▶ _Text segment_
---+---
In the last 70 years, the continuous downscaling of semiconductor devices has offered increased device speed and density increases following Moore’s prediction. However, as feature sizes got smaller, down to the current 7 nm (i.e. Intel, Samsung, TSMC), there is a physical limitation in scaling before entering the realm of quantum effects. The semiconductor community has shifted towards 3D integration to achieve higher electrical component density and increased performance. In this context, one of the most promising technologies is the through-silicon via (TSV)1.

TSVs are electrical connections etched through silicon that allow for 3D integration and are formed by consecutive steps of etching, insulation, deposition of seed layer, and metallization. The use of TSVs leads to several advantages such as: reduced interconnect length, lower power consumption, increased interconnect density, and ultimately higher functionality and performance, e.g. enhancing signal transmission speed. Faster interconnections between multiple dies and shorter lengths compared to 2D integration also ensure lower capacitive, resistive, and inductive parasitics2,3.

TSV fabrication can be categorized based on the steps relative to the complementary metal–oxide–semiconductor (CMOS) fabrication process, such as: via first, if the TSV is formed before the CMOS process, via middle, if the TSV is formed after the devices but before the metal layers, and via last, where the TSV is fabricated after completing all the steps of classical CMOS processes1.

The most promising applications for 3D integration using TSV are CMOS image sensors, dynamic random-access memory (DRAM), and heterogeneous integration of different technologies. In 2007, Toshiba released a CMOS Image sensor which was the first commercial product with TSV incorporated in a batch product, and this boosted the growth of 3D integration4.

However, the main limitations with the standard TSV fabrication are induced by the so-called scalloping effect, the surface roughness due to the Bosch deep reactive ion etching (DRIE) process1,5,6. Scalloping may affect the quality of the seed layer and, in turn, of electroplating. In addition, even when ultra-conformal coating techniques, such as atomic layer deposition, are used for the seed layer, scalloping roughness creates issues related to concentration of stress and electric field in the insulator and barrier layer of the TSV7, leading to dielectric breakdown and Cu diffusion during the electroplating step8.

In order to eliminate scalloping, we present here a fabrication approach used in the past mostly for optical MEMS application9,10,11, surface smoothening and verticalization by means of KOH etching using <110> oriented silicon wafers: we call this TSV fabrication step the “Michelangelo” step. This smoothening exploits the anisotropic etching properties of potassium hydroxide (KOH) on silicon in order to completely remove the scalloping after Bosch process, polish the internal surfaces of the holes, and then allow a better quality of high aspect ratio holes.
---+---
▶ _Information provided_
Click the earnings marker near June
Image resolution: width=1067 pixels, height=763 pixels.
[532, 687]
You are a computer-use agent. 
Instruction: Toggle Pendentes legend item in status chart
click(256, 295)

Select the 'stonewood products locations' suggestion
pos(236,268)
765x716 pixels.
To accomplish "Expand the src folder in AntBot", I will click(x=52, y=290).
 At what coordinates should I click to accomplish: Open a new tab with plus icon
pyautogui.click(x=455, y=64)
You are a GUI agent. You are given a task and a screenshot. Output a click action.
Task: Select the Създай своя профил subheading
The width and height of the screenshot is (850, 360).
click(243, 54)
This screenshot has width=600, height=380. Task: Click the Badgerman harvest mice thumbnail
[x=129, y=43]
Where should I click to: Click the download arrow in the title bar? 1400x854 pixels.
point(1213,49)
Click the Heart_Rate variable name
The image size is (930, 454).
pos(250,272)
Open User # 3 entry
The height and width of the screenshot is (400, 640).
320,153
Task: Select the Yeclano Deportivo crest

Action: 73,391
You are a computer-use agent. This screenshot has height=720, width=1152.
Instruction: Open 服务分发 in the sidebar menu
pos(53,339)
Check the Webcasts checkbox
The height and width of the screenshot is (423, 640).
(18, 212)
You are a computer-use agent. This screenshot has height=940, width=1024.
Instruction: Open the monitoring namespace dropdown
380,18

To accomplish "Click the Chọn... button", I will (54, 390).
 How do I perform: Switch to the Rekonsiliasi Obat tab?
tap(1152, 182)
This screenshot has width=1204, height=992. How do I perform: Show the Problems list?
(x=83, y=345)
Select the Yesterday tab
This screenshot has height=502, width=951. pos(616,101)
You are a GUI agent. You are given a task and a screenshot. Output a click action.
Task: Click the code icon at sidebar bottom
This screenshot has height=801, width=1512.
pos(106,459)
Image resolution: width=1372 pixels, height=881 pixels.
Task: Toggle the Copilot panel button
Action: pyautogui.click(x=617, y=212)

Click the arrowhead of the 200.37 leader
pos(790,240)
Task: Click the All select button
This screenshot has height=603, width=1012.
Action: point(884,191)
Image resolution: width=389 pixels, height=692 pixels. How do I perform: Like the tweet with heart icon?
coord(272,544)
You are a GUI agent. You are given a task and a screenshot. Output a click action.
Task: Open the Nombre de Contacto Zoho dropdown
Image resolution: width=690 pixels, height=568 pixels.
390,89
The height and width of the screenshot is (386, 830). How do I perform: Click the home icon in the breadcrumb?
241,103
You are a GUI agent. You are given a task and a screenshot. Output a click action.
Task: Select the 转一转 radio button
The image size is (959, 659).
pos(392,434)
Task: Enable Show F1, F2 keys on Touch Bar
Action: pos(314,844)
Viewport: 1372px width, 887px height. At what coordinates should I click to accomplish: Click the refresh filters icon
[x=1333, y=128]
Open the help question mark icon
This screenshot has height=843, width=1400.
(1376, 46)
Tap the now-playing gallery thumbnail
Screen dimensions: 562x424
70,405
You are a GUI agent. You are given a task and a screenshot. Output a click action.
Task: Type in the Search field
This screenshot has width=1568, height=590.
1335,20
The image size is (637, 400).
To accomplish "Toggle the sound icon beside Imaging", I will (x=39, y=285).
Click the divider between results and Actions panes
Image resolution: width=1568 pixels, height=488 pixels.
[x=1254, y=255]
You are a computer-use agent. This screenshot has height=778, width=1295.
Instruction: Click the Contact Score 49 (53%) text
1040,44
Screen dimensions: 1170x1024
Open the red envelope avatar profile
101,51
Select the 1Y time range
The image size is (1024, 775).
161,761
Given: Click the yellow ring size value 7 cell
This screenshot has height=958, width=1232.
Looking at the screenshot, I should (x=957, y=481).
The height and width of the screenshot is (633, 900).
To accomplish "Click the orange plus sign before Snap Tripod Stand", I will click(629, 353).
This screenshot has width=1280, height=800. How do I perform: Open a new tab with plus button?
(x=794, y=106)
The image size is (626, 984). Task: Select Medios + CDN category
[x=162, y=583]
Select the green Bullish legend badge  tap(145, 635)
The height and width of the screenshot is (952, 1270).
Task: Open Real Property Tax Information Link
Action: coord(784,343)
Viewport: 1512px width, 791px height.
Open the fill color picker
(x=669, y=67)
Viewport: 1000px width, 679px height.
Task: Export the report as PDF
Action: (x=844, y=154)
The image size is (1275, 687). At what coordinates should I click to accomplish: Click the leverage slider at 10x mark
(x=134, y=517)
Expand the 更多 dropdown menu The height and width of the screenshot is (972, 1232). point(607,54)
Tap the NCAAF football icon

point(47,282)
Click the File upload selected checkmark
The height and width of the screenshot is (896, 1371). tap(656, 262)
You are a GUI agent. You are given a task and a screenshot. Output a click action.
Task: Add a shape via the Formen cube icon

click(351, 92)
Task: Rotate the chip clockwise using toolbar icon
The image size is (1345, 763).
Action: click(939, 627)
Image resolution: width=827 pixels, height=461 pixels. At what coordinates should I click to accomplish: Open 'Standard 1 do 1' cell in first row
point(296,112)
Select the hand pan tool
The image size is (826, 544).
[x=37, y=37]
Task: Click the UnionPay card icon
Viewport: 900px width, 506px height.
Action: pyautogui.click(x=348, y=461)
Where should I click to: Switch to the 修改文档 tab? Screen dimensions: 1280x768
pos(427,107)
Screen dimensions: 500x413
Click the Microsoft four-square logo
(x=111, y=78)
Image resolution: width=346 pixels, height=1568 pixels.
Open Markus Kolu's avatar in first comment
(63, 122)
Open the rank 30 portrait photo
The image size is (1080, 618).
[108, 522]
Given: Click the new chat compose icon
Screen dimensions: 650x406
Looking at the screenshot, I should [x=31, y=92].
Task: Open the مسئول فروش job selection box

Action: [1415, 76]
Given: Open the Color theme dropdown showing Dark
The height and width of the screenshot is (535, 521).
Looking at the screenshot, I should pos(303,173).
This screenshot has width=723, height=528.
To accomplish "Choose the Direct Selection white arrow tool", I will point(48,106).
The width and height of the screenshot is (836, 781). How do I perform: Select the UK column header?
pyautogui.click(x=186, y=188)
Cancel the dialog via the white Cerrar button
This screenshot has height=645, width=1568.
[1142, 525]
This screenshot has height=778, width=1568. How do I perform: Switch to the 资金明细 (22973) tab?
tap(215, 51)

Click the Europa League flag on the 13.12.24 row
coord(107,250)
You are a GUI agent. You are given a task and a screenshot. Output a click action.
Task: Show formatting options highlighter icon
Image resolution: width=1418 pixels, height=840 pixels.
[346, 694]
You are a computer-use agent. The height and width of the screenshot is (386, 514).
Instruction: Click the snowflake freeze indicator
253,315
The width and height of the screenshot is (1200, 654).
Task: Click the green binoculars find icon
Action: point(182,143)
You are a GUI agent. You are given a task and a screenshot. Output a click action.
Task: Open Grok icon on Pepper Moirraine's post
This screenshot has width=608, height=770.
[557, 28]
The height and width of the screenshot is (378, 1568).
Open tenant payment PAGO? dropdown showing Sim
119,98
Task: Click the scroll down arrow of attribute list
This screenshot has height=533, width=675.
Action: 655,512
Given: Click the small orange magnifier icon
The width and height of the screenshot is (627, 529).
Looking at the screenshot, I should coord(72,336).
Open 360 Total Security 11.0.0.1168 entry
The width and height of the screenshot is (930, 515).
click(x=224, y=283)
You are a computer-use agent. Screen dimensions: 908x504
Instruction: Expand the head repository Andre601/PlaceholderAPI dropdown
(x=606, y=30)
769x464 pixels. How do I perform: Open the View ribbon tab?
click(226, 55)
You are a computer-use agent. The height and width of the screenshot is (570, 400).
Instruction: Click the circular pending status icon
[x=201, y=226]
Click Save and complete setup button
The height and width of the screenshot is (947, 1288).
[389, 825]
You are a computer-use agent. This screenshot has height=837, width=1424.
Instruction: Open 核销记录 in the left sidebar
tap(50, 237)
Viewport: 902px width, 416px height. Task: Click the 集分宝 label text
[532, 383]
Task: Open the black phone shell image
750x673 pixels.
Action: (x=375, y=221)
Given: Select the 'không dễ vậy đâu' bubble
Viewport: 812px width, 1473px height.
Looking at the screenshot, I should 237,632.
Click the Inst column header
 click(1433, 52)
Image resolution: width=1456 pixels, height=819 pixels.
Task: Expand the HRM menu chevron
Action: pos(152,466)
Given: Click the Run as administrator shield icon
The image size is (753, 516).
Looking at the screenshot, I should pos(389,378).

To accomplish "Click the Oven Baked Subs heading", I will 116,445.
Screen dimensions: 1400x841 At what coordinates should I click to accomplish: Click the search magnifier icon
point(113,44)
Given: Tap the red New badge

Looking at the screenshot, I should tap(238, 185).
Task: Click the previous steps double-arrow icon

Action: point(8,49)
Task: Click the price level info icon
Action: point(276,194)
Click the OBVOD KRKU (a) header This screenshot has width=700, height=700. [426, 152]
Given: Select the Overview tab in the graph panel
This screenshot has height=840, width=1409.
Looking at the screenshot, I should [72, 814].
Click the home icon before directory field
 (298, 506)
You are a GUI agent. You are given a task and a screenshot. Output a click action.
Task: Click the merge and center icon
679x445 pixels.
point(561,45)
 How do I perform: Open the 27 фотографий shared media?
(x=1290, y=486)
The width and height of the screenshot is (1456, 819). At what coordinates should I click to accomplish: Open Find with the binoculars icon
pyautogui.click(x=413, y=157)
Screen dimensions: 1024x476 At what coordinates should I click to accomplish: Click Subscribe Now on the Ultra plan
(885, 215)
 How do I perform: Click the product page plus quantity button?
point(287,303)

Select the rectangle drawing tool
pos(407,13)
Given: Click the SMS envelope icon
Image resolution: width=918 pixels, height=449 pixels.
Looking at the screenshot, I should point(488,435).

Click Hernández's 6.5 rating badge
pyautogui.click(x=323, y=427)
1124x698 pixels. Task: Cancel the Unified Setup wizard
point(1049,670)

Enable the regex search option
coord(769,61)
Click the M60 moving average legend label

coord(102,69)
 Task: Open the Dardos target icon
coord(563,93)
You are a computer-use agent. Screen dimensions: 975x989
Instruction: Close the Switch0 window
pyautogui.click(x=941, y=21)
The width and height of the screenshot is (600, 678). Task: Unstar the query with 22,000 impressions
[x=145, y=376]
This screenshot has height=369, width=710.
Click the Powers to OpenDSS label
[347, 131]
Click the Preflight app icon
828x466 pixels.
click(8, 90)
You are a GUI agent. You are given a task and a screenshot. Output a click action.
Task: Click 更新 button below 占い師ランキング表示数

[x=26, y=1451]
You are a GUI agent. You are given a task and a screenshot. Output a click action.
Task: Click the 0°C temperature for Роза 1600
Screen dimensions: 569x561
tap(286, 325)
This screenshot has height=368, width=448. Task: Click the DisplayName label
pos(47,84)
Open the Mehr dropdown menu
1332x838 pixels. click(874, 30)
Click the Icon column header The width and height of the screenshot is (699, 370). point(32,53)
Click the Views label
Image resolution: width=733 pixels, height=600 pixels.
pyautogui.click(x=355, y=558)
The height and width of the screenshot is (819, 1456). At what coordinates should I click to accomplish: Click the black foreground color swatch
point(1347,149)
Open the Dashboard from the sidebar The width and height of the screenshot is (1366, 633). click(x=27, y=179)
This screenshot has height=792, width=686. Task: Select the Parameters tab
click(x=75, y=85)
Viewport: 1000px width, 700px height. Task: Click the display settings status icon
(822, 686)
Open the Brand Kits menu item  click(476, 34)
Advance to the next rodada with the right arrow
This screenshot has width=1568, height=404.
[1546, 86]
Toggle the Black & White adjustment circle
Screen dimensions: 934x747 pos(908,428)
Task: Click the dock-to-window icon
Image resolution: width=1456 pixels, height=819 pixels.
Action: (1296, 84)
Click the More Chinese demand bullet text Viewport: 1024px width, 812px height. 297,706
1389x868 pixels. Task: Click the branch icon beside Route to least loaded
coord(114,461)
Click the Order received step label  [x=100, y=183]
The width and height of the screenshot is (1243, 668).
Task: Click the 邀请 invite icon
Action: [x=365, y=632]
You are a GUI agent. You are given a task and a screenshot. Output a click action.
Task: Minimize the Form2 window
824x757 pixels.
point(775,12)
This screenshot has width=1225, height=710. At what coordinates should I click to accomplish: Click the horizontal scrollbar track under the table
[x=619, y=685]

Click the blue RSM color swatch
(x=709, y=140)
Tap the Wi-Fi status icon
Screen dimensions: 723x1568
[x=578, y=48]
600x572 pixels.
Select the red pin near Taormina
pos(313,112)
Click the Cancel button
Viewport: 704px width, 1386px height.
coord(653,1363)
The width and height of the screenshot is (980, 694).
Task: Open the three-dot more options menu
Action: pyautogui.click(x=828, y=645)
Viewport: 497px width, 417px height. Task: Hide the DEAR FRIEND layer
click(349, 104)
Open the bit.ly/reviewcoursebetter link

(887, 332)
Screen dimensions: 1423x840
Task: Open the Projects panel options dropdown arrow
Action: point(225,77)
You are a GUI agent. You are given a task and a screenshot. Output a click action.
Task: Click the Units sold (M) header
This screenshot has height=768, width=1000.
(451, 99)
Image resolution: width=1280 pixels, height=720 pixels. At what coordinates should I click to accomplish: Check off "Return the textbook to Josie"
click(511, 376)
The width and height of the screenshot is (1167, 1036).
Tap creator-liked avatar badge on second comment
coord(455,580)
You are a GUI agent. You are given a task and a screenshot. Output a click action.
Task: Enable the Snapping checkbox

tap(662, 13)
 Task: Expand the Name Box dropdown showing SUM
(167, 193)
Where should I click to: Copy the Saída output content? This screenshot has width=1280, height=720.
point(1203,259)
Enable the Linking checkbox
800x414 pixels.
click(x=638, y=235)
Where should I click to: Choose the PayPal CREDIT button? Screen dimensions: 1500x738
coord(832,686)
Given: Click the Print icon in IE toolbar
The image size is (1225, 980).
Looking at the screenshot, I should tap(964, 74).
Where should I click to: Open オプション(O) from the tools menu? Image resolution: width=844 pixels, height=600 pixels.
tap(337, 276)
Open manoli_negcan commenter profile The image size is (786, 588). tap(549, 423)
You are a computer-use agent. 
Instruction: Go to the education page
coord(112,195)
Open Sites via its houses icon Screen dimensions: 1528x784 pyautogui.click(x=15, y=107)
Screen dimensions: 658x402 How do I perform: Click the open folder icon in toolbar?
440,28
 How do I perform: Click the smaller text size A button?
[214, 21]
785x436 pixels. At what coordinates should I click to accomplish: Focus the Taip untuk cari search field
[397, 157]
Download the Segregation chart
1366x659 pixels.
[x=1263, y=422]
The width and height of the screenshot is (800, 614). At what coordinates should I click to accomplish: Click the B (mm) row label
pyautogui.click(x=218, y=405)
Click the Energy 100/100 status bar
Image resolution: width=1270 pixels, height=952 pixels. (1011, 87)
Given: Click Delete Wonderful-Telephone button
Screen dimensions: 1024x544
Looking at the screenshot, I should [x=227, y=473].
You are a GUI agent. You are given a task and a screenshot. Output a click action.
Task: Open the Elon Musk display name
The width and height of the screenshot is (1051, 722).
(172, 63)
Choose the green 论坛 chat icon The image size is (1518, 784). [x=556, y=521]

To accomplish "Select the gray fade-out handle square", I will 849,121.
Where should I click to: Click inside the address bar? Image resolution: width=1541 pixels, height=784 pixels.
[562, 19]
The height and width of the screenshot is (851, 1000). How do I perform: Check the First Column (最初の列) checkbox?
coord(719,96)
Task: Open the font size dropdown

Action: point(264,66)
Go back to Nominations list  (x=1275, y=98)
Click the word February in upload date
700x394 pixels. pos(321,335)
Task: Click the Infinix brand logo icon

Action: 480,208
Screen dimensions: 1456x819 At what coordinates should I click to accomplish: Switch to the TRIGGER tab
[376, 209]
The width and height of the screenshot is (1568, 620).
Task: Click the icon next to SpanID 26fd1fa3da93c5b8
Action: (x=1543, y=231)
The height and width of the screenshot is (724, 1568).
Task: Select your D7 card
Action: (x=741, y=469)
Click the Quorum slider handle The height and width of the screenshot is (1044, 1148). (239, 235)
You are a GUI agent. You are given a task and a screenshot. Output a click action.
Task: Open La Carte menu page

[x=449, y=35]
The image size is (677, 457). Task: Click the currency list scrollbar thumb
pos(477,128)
---+---
▶ _Aim of the task_
Please write the next part of the passage on through-silicon via fabrication, starting after its last sentence. The material has no connection to the passage on through-silicon via fabrication.

▶ _Response_
Material and methods

One of the main new ideas we introduced in our new approach is the exploitation of the silicon structural planes with orientation <111>. We fabricated our holes on 100 mm, 525 μm thick wafers with Si <110> crystalline orientation. These wafers have a crystalline orientation such that one of the <111> plane is perpendicular to the surface, tilted by 35.26° with respect to the main flat. We then designed a mask which has rhomboidal structures, whose edges line up with the <111> plane of the crystalline silicon wafer underneath them. In order to have a clear understanding of the etching process, different hole configurations were analyzed: the rhomboidal hole structures had major diagonal size ranging from 1.5 μm (hence with nominal minor diagonal of 1.06 µm) to 20 μm (with nominal minor diagonal of 14.14 µm), and the pitch between neighboring holes was as small as 1.2 times the major diagonal and as large as 5 times.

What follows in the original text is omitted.